Mecz zwłaszcza w pierwszej połowie dostarczył kibicom sporych emocji. Nie często bowiem w Gdyni fani mają okazję oglądać festiwal strzelecki obu zespołów. Wszystkie bramki padły w premierowej odsłonie meczu. W drugiej już żadnej ze stron nie udało się znaleźć drogi do siatki.

Śląsk nad morze przyjechał podbudowany serią czterech kolejnych zwycięstw. Z takim samym zamiarem udali się też na Narodowy Stadion Rugby i od początku sobotniego pojedynku ruszyli do ataków. Goście nie skupili się na kurczowej obronie, tak jak miało to miejsce, gdy do Gdyni przyjechała Polonia czy Korona. Mimo mroźnej pogody i niezbyt sprzyjającej pory meczu piłkarze swoją grą zapewne rozgrzali zziębniętą publiczność. Pierwszą godną odnotowania akcję gospodarze przeprowadzili w 10. minucie, kiedy płaskim uderzeniem popisał się Miroslav Bożok. Po chwili próbował uderzać Labukas, a w międzyczasie zaatakował Śląsk. Strzał Sotirovicia chybił jednak celu.

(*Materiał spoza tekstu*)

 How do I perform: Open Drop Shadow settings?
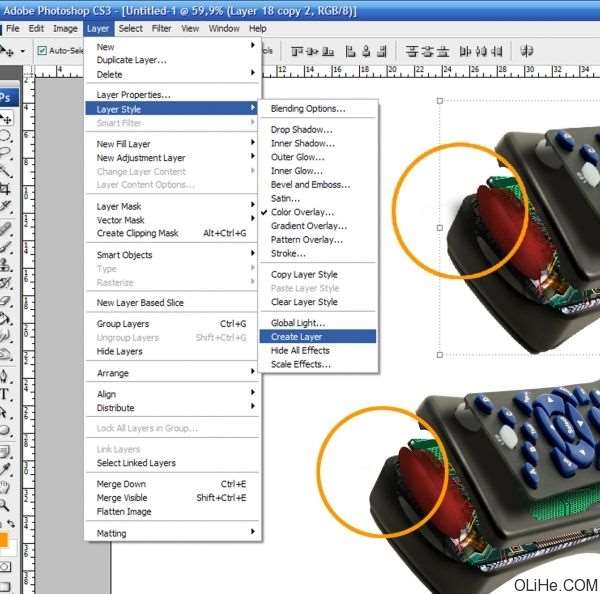coord(301,130)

W 27. minucie prowadzący to spotkanie arbiter dopatrzył się przewinienia jednego z obrońców Arki, który jego zdaniem faulował napastnika gości. Ku zaskoczeniu widzów Szymon Marciniak wskazał na „wapno”. Do piłki podszedł Kaźmierczak i tym razem nie pomylił się (chybił w ostatnim meczu), pewnym strzałem nie dając żadnych szans na skuteczną interwencję Norbertowi Witkowskiemu. Strata bramki podziałała na arkowców jak płachta na byka. Gdynianie rzucili się do odrabiania strat no i na pięć minut przed końcem pierwszej połowy dopięli swego. Autorem trafienia był Labukas, który dopadł do piłki odbitej przez Kelemena i z trudnej sytuacji doprowadził do wyrównania. 180 sekund później Arka stanęła przed szansą na drugą bramkę. Ręką w polu karnym zagrywał Spahić, za co żółto-niebieskim należał się karny. 100% okazji nie zmarnował Labukas. Litwin tym samym zdobył swoją drugą bramkę w tym spotkaniu. To jednak nie był koniec emocji w pierwszych 45 minutach. Gdy wydawało się, iż na przerwę podopieczni trenera Pasieki udadzą się z jednobramkową zaliczką Śląsk wyrównał. Bardzo dobre dośrodkowanie Mili, w polu karnym najwyżej wyskoczył Kaźmierczak i głową umieścił futbolówkę w sieci!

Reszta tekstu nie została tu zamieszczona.